**What you are asked to do:** With the line containing "Viewport: 1417px width, 535px" as the start and the line containing "Click the Namespaces count badge" as the end, transcribe that span of the entries below exactly, including both.

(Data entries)
------------------------------------------------------------

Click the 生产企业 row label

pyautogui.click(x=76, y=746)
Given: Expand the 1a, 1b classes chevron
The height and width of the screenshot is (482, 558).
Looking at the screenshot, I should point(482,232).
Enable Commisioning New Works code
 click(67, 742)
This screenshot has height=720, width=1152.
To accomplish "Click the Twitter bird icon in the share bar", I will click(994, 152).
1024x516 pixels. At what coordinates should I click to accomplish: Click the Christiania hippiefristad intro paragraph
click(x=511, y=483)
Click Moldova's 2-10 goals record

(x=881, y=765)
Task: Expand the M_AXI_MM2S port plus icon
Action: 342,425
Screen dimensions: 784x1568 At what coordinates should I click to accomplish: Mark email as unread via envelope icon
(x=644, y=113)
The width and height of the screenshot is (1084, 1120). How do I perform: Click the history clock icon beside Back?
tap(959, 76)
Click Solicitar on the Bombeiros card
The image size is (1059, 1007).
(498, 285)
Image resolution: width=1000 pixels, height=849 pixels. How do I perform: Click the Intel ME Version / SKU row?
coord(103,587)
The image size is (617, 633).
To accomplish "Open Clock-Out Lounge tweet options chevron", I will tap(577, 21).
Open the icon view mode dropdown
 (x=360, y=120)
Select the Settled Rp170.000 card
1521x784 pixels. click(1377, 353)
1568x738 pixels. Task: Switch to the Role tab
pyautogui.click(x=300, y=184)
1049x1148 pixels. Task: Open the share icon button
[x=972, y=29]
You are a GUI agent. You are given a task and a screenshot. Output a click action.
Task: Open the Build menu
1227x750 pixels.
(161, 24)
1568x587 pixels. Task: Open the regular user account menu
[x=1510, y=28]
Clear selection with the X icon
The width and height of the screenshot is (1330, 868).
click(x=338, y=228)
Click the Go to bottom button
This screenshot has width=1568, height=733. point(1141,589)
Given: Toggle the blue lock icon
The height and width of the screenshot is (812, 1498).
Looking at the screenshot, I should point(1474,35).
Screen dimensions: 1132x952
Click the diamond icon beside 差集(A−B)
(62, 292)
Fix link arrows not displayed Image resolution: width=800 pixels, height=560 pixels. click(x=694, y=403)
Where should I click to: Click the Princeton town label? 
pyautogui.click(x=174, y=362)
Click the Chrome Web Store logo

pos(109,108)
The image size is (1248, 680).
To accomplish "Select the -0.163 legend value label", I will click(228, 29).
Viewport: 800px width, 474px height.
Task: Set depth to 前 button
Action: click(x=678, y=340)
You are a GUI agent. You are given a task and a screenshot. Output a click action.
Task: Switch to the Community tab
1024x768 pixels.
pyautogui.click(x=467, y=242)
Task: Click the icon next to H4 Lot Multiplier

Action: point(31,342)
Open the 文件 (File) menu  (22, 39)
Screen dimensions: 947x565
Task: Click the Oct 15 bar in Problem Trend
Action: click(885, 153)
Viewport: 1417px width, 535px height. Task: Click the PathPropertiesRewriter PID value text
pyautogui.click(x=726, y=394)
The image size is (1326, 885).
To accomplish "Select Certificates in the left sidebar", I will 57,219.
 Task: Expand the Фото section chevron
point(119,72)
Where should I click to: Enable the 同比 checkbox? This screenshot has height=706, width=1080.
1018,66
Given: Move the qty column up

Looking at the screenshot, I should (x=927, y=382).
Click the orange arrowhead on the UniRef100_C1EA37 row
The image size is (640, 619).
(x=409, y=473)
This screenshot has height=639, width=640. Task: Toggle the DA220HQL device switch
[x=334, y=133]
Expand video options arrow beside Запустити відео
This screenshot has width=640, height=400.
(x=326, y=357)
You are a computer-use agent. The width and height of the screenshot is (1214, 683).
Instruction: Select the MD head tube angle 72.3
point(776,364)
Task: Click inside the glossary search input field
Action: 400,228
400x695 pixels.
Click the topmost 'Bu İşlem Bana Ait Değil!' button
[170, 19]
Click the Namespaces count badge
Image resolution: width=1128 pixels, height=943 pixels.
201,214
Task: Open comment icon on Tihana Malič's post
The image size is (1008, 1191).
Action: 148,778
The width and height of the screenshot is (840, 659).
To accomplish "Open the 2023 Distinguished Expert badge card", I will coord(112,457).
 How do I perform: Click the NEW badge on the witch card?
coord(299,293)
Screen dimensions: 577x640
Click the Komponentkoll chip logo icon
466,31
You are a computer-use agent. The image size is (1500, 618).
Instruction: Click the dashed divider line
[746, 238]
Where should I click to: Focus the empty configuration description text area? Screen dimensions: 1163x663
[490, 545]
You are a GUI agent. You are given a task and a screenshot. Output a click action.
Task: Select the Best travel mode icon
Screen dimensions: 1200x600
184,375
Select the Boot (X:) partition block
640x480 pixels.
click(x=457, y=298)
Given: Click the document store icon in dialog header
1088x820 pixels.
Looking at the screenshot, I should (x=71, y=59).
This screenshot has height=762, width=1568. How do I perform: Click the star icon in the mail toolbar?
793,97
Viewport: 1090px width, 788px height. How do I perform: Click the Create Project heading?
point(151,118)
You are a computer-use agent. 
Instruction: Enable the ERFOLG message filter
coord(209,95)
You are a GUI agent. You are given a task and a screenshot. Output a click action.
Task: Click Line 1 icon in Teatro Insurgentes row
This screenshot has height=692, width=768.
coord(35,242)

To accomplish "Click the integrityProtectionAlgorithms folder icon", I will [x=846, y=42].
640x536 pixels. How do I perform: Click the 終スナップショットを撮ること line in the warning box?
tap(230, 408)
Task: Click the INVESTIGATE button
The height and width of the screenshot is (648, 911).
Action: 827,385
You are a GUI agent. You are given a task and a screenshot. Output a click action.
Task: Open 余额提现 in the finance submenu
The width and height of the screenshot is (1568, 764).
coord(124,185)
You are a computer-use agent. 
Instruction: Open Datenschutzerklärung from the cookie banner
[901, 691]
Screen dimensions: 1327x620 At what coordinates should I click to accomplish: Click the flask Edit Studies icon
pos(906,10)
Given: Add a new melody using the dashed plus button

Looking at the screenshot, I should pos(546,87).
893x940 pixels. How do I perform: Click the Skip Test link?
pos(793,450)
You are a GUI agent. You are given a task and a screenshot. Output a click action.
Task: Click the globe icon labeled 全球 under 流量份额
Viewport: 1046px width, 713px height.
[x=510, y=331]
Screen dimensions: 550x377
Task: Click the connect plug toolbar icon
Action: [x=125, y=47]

------------------------------------------------------------

**Output:**
Viewport: 1417px width, 535px height. Task: Click the PathPropertiesRewriter PID value text
pyautogui.click(x=726, y=394)
The image size is (1326, 885).
To accomplish "Select Certificates in the left sidebar", I will 57,219.
 Task: Expand the Фото section chevron
point(119,72)
Where should I click to: Enable the 同比 checkbox? This screenshot has height=706, width=1080.
1018,66
Given: Move the qty column up

Looking at the screenshot, I should (x=927, y=382).
Click the orange arrowhead on the UniRef100_C1EA37 row
The image size is (640, 619).
(x=409, y=473)
This screenshot has height=639, width=640. Task: Toggle the DA220HQL device switch
[x=334, y=133]
Expand video options arrow beside Запустити відео
This screenshot has width=640, height=400.
(x=326, y=357)
You are a computer-use agent. The width and height of the screenshot is (1214, 683).
Instruction: Select the MD head tube angle 72.3
point(776,364)
Task: Click inside the glossary search input field
Action: 400,228
400x695 pixels.
Click the topmost 'Bu İşlem Bana Ait Değil!' button
[170, 19]
Click the Namespaces count badge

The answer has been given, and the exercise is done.